Please reproduce exactly the line that contains "Instruction: Open file" and every line after it through the end of the records below, adding nothing else.

---- PROVIDED DATA

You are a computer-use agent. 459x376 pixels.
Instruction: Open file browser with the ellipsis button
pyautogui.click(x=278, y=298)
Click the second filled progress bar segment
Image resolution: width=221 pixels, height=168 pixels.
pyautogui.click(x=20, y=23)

--------

REPLY TO THE EXERCISE —
Instruction: Open file browser with the ellipsis button
pyautogui.click(x=278, y=298)
Click the second filled progress bar segment
Image resolution: width=221 pixels, height=168 pixels.
pyautogui.click(x=20, y=23)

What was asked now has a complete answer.